[[ DOCUMENT TEXT open ]]

Andromeda Galaxy (M31)

Andromeda GalaxyIs a spiral galaxy and our direct neighbor with a distance of 2.5 Mly. M31 has a diameter of 260,000 ly and is significantly larger than our own Milky Way (about 100,000 ly). Like our Milky Way, Andromeda is a member of the so-called local group of galaxies and together they account for 90% of the mass in this group. M31 and the MW are on a collision course and will merge in the far future. Andromeda is visible to the naked eye as a diffuse blob (originally named Andromeda Nebula) and therefore know throughout history. She has first been described by the Persian astronomer Abd al-Rahman al-Sufi around 964, and in 1612 described based on telescope observations by the German astronomer Simon Marius.

Steve captured this image of Andromeda in January 2021 from Springfield, KY and shows that one doesn’t have travel far out the city even in Kentucky to get beautiful, deep images of astronomical objects. The final image consists of 60x120s exposures which were combined and processes using a combination of Astro Pixel Processor, Pixinsight, and Photoshop.

[[ DOCUMENT TEXT closed ]]
[[ GIVEN ENTRIES open ]]

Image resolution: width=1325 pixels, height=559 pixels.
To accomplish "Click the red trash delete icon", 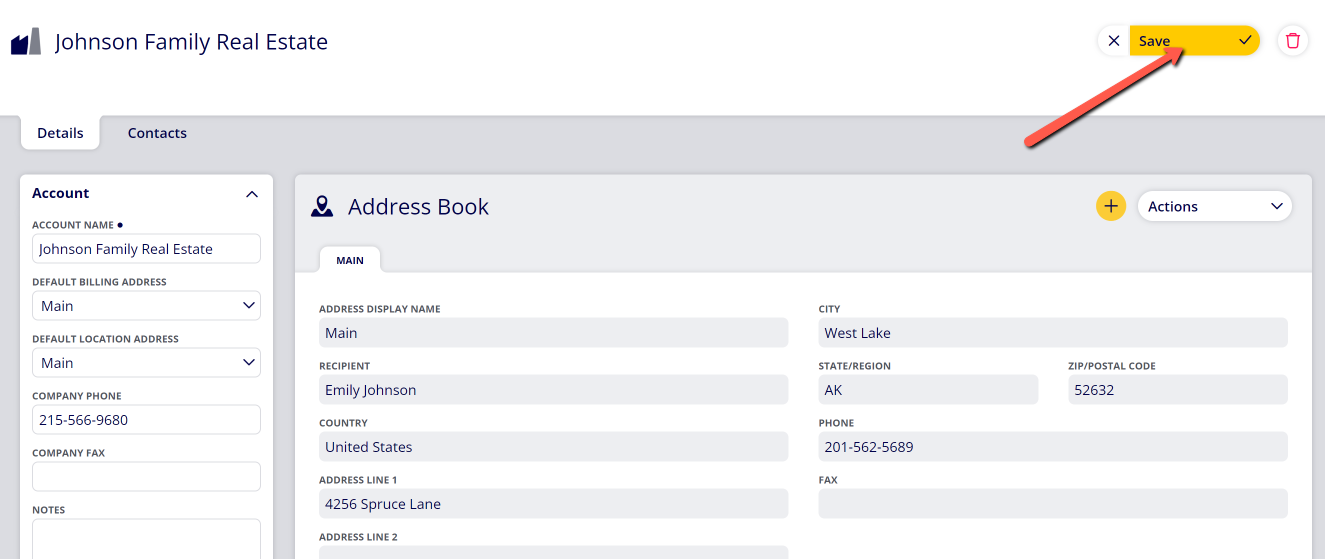I will tap(1293, 41).
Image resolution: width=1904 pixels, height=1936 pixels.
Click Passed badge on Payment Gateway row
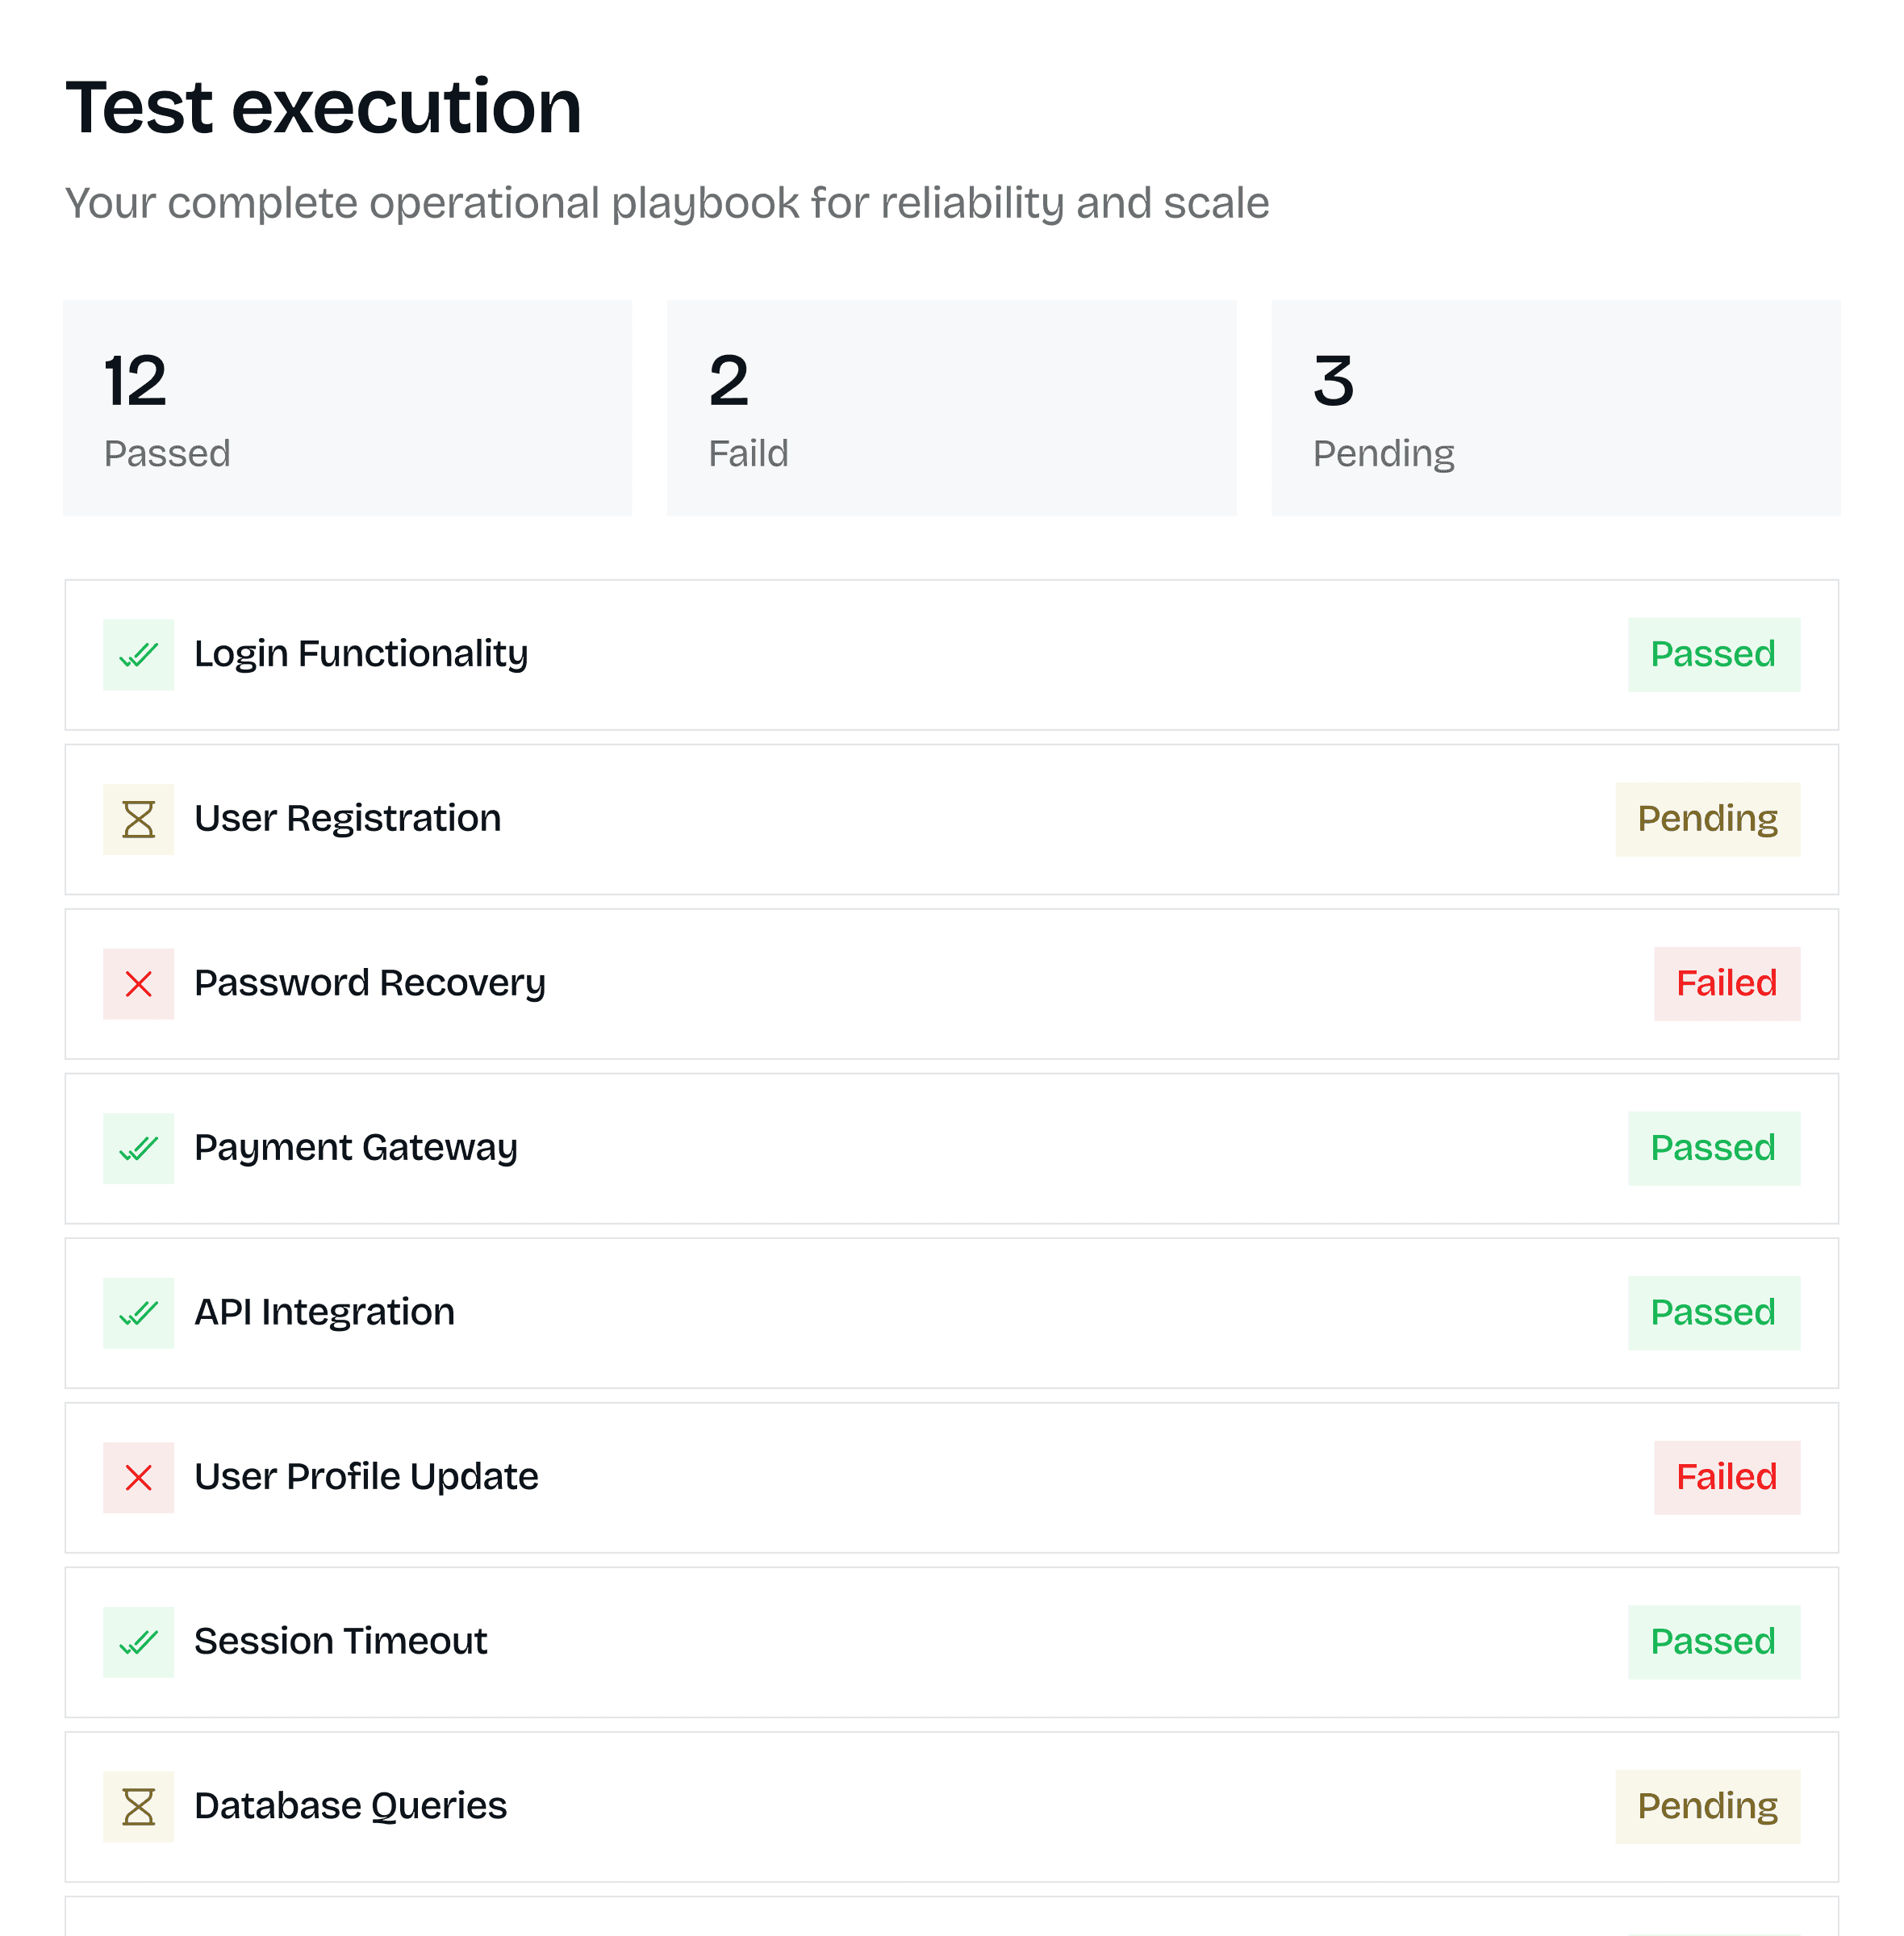click(1713, 1148)
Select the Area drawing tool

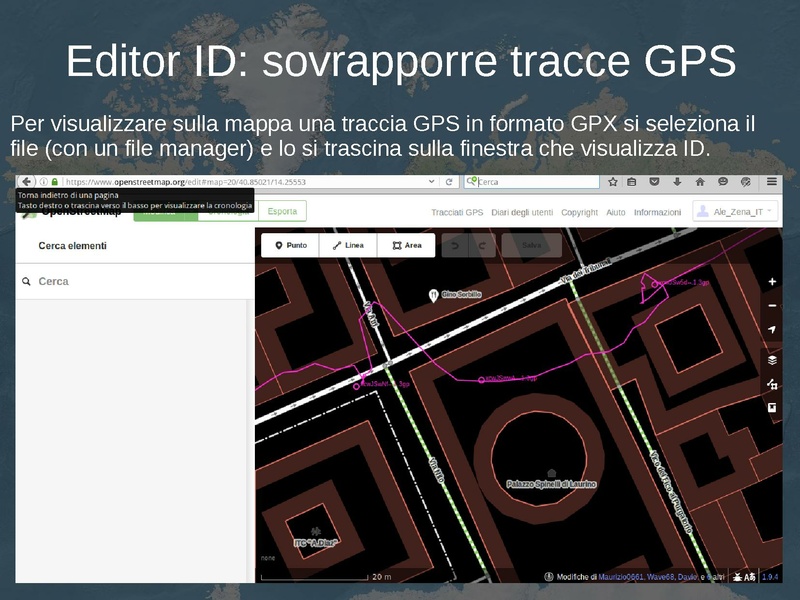pyautogui.click(x=406, y=245)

[[ GIVEN ENTRIES closed ]]

WHAT TO WORK ON:
A: Echo the passage on the Andromeda Galaxy word for word, beginning at the words "Andromeda Galaxy (M31)" and stopping after the words "astronomer Simon Marius.".
B: Name every software program that the passage on the Andromeda Galaxy says was used to combine and process the image.
The listing is not required for any of this work.

ANSWERS FOR EACH ITEM:
A:
Andromeda Galaxy (M31)

Andromeda GalaxyIs a spiral galaxy and our direct neighbor with a distance of 2.5 Mly. M31 has a diameter of 260,000 ly and is significantly larger than our own Milky Way (about 100,000 ly). Like our Milky Way, Andromeda is a member of the so-called local group of galaxies and together they account for 90% of the mass in this group. M31 and the MW are on a collision course and will merge in the far future. Andromeda is visible to the naked eye as a diffuse blob (originally named Andromeda Nebula) and therefore know throughout history. She has first been described by the Persian astronomer Abd al-Rahman al-Sufi around 964, and in 1612 described based on telescope observations by the German astronomer Simon Marius.

B: Astro Pixel Processor, Pixinsight, Photoshop